The modern COLREGs were set out in 1972 by the International Maritime Organisation (IMO) as a set of guidelines for vessel encounters at sea, i.e. Rules of the Road. It is expected that all vessel operators comply with these regulations, which outline procedures for determining right of way and correct avoidance manoeuvres. Thus, if marine vessels can operate intelligently in accordance with these guidelines, many traffic-related accidents at sea caused by human error could be avoided. It should be stressed that motion planning for marine vehicles has been investigated in detail, however little attention is paid to COLREGs compliance. This lack of interest can be attributed to a number of factors. The foremost is the non-existence of any laws or regulations for the operation of USVs. Hence, until now the industry has not demanded USV development in preference to manned vehicles, primarily due to deficiencies in the decision-making abilities of an autonomous system.

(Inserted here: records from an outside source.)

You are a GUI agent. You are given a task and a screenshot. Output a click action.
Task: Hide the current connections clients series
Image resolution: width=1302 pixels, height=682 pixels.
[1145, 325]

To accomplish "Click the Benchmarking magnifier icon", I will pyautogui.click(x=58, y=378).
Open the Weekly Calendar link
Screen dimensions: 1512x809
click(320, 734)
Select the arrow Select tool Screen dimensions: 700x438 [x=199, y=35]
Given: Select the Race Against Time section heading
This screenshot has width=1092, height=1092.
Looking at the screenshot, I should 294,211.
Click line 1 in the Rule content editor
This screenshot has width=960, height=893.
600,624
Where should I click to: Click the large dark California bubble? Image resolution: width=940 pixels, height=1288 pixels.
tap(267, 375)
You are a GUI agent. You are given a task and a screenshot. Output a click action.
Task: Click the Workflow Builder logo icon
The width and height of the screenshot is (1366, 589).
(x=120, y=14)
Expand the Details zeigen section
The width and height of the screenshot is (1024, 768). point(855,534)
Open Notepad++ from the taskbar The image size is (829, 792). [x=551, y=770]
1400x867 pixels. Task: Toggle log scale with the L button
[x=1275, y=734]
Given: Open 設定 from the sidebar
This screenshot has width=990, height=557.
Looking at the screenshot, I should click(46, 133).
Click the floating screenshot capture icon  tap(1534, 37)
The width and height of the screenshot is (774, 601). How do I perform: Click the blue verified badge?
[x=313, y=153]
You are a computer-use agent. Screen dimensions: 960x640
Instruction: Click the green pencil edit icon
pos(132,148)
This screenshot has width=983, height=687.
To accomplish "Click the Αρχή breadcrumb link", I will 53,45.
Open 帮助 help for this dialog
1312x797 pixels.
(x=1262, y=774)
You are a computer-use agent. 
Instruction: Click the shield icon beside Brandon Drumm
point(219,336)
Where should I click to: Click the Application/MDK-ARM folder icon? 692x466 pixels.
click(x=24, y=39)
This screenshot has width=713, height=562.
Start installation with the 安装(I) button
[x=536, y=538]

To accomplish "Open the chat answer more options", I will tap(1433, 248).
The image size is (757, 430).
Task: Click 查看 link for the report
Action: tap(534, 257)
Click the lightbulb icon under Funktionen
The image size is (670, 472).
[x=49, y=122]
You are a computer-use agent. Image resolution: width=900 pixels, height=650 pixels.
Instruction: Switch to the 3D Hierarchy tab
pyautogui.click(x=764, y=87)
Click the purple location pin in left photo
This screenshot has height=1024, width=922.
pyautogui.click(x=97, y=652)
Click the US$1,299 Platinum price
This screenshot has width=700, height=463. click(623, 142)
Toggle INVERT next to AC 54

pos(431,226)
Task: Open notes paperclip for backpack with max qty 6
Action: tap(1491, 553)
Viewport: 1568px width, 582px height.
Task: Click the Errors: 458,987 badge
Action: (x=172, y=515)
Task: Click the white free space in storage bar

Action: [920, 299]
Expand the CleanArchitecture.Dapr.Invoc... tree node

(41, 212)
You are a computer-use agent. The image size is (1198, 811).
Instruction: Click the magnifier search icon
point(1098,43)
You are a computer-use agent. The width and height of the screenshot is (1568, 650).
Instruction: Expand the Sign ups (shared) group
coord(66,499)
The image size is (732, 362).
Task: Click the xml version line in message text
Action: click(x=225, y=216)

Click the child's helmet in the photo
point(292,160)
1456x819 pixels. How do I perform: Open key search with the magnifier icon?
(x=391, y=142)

In the last few years, noteworthy reviews have been carried out outlining USV motion planning and obstacle avoidance methodologies. One such paper (Statheros et al., 2008) describes various soft computing techniques for obstacle avoidance, mentioning only limited heuristic search methods. It does not address the USV control systems or COLREGs themselves and how to implement them in any detail. A recent review of close-range collision avoidance (Tam et al., 2009) gives a chronological account of approaches taken to the guidance problem and discusses related studies which tackle path planning with regard to collision avoidance. The authors did not discuss unmanned vehicles, but rather focussed on increasing the autonomy of manned craft to avoid human error during navigation when executing COLREGs. Another paper (Benjamin et al., 2006) describing behaviour-based control using Interval Programming discusses COLREGs protocol selection and action averaging accompanied by sea trials. However, only the four main COLREGs manoeuvre-based rules are investigated and the vessels used in the trials maintain wireless communication in order to determine the position of the other without relying on sensor information. It is concluded therefore, that existing literature has not sufficiently addressed problems establishing behavioural patterns based on obstacle classification (i.e. static, dynamic, geographic or other vessels) and complex encounter situations regarding COLREGs. It is also necessary to develop fail-safe methods for reactive avoidance, should the USV encounter unforeseen situations. This paper presents the recent developments in a wide range of fundamental topics relating to USVs and how the synthesis of these developments along with robust real-time motion planning can provide a comprehensive solution for a COLREGs compliant USV.

The following sections discuss the present state of USV development and highlight deficiencies and issues yet to be satisfactorily addressed. Through consideration of existing USV prototypes, NGC aspects and advanced motion planning techniques for the assimilation of COLREGs, this literature identifies key avenues to be explored for the accomplishment of an intelligent, autonomous USV.